The US has even begun operating drones over Gaza, suggesting that officials want to have their own understanding, independent of Israel’s, of what is happening.
It is all quite a bit for Israelis to process.
It was not so long ago that Netanyahu plastered giant campaign billboards on skyscrapers in Jerusalem and Tel Aviv showing his face alongside Trump’s, with a slogan proclaiming him in “another league”.
Now, Netanyahu appears diminished in stature next to the President, Hazan said, like the governor of a state rather than the leader of a country.
A survey by Israel’s public broadcaster yesterday found that 48% of Israelis believed Israel had become a “US protectorate”. Only 29% disagreed.
US Vice-President JD Vance, second from right, looks on as Prime Minister Benjamin Netanyahu of Israel, (right), speaks to reporters in Jerusalem on October 22. Photo / Nathan Howard, The New York Times
In remarks to his Cabinet, Netanyahu felt compelled to address the issue head-on.
“Israel is an independent country,” he said, repeating himself moments later.
That he had to say so — twice — was its own admission.
It is a far cry from the days when Netanyahu seemed to revel in his battles with US presidents and often won them.
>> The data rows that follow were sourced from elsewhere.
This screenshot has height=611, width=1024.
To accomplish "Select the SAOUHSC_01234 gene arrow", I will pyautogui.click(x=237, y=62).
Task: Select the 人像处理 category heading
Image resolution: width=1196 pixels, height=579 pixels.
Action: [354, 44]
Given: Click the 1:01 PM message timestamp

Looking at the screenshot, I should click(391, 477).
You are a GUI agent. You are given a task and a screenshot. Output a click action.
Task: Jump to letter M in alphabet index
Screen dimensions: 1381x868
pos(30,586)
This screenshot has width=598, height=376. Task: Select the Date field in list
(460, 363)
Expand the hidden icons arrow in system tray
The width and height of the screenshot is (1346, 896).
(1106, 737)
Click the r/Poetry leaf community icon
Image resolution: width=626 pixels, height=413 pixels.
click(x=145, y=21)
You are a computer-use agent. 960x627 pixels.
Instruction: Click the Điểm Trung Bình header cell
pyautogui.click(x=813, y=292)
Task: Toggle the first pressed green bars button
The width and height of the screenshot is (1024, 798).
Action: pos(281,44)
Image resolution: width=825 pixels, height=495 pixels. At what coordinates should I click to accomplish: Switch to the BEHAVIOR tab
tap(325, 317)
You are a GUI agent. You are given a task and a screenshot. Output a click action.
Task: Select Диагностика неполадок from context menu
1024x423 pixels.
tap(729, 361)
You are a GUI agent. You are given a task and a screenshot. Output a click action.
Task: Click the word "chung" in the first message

He defied President Joe Biden, saying Israelis would “fight with our fingernails” if Biden cut off arms shipments.
He defied President Barack Obama by addressing Congress to denounce Obama’s nuclear deal with Iran.
And he enraged President Bill Clinton so much that Clinton asked, in memorably salty terms, just whose country was the superpower.
Israel is heading into an election year, though the date of the vote is not yet known.
Trump is now making it clear that he can pose a threat to the Prime Minister.
“I think Bibi understands better than Trump that Trump can undermine his electoral prospects with one social post,” said Nimrod Novik, who was an adviser to former Prime Minister Shimon Peres and is now a fellow at the Israel Policy Forum.
“The moment Trump distances himself from him — either by saying, ‘This guy is bad news,’ or even more softly, by saying, ‘I will work equally closely with any Israeli prime minister’ — that’s enough to affect things.”
Which raises a somewhat fanciful but nonetheless intriguing question.
If Netanyahu’s political weakness, Trump’s outsize popularity among Israeli voters and the US drive for a peace agreement all endure, might Netanyahu conclude that the key to his political survival is not blocking a Palestinian state, but making one possible?